Enzymatic biosynthesis of β-lactam antibiotics

β-Lactam antibiotics (BLAs) are bactericidal drugs inhibiting bacterial growth by obstructing penicillin-binding proteins (PBPs) responsible for the transpeptidation/cross-linking process during cell wall biosynthesis. The β-lactam ring, a four-membered lactam, is a cyclic amide having a nitrogen atom coupled with the β-carbon of the carbonyl ring. It consists of four major classes, that is, penicillin derivatives, cephalosporins, monobactams, and carbapenems. The drugs that constitute >60% of the antimicrobials are from naturally occurring β-lactams. It represents one of the premier categories of antibiotics advised for antibacterial treatment even today after five decades of its discovery.
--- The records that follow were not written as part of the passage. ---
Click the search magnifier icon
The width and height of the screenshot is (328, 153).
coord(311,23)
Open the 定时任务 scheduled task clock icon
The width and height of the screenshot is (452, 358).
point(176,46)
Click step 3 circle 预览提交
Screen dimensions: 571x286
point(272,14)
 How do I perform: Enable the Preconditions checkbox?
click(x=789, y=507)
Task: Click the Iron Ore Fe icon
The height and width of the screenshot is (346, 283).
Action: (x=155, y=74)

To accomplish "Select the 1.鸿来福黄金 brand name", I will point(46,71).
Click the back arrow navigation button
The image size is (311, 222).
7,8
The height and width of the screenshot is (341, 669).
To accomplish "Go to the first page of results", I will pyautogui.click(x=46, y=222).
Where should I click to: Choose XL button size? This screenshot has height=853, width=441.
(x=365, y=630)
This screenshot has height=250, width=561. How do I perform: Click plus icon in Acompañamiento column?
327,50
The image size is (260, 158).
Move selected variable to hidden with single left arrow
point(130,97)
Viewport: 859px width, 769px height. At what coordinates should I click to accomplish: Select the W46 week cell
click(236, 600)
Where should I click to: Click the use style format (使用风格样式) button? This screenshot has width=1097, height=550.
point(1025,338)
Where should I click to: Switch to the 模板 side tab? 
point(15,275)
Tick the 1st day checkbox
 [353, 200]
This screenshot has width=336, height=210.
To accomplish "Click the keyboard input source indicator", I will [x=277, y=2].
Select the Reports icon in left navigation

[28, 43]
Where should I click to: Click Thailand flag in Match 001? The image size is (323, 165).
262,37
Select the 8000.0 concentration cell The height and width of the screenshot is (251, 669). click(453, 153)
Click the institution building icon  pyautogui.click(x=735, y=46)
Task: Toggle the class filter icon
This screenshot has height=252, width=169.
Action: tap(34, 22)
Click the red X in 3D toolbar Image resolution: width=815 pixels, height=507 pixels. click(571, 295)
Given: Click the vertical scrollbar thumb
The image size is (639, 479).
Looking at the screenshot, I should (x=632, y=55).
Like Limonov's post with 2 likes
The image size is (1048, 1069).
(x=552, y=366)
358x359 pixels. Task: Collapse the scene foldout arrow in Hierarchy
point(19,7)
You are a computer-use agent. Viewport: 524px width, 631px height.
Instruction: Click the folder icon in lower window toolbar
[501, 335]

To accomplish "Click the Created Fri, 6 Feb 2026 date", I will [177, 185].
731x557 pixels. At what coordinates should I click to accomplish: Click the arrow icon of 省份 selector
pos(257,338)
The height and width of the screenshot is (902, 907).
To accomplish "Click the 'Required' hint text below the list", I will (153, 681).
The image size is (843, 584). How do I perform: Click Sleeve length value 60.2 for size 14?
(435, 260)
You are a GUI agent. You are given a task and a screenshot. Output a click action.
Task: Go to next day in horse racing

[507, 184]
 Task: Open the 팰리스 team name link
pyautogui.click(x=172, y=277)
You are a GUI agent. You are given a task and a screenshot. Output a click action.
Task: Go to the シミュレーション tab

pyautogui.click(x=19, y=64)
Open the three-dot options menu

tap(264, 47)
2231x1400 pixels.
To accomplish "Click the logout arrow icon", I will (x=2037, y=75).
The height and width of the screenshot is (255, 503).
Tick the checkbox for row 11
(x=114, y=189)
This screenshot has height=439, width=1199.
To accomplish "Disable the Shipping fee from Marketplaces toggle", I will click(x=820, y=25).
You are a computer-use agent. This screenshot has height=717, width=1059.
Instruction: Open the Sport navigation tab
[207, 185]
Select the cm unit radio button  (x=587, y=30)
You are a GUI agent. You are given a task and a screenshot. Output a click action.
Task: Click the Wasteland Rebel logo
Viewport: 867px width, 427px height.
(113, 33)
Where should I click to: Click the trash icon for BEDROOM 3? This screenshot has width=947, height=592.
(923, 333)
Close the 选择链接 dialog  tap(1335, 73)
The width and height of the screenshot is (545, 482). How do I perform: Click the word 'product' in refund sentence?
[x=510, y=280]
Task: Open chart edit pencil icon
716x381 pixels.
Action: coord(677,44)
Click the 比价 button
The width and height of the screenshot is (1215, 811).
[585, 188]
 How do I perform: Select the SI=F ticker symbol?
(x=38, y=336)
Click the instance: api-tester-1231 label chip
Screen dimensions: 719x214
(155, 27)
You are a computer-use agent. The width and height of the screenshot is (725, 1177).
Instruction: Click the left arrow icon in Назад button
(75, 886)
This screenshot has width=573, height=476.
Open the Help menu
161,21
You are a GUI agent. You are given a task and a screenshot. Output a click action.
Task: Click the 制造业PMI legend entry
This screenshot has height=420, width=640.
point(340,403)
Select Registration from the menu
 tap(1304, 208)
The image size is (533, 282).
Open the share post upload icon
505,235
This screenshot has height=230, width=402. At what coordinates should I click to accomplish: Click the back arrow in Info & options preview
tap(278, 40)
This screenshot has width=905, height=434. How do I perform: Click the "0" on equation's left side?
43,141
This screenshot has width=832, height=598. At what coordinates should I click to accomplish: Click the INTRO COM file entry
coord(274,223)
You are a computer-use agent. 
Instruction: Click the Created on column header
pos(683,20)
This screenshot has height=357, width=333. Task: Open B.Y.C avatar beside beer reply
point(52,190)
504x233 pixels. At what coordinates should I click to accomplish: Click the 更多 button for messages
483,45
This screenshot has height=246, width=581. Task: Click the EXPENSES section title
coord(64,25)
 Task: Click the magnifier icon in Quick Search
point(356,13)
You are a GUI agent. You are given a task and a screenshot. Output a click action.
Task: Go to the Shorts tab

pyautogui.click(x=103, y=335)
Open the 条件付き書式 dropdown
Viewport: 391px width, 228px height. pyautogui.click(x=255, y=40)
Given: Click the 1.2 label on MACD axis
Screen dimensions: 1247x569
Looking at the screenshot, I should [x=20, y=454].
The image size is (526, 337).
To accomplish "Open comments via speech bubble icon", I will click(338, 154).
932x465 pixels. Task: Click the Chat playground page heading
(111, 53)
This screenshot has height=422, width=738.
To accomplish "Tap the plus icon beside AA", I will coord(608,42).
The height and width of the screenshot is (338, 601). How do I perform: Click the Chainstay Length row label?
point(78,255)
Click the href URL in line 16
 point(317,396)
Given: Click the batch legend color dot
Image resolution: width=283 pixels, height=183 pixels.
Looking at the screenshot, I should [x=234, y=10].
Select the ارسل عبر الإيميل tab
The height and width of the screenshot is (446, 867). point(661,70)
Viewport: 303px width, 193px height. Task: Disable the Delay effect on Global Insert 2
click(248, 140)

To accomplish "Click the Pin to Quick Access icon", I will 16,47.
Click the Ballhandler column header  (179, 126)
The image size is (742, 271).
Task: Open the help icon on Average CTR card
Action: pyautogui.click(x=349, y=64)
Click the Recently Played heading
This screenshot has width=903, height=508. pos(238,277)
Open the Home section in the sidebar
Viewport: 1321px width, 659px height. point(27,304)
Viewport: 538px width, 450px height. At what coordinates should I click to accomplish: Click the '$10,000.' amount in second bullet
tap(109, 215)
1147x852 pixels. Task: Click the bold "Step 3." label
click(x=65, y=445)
Most of the β-lactams are produced via fermentation or modification of fermented intermediates except for carbapenems and aztreonam. The β-lactam biosynthesis generally follows nonoxidative reactions. However, enzymatic synthesis is also important by using enzymes such as 2-oxoglutarate (2OG)-dependent oxygenases, isopenicillin N synthase, clavaminic acid synthase, β-lactam synthetases, nonribosomal peptide synthetases, etc. The chapter discusses the knowledge of the enzymology leading to the biosynthesis of BLAs and their effective derivatives.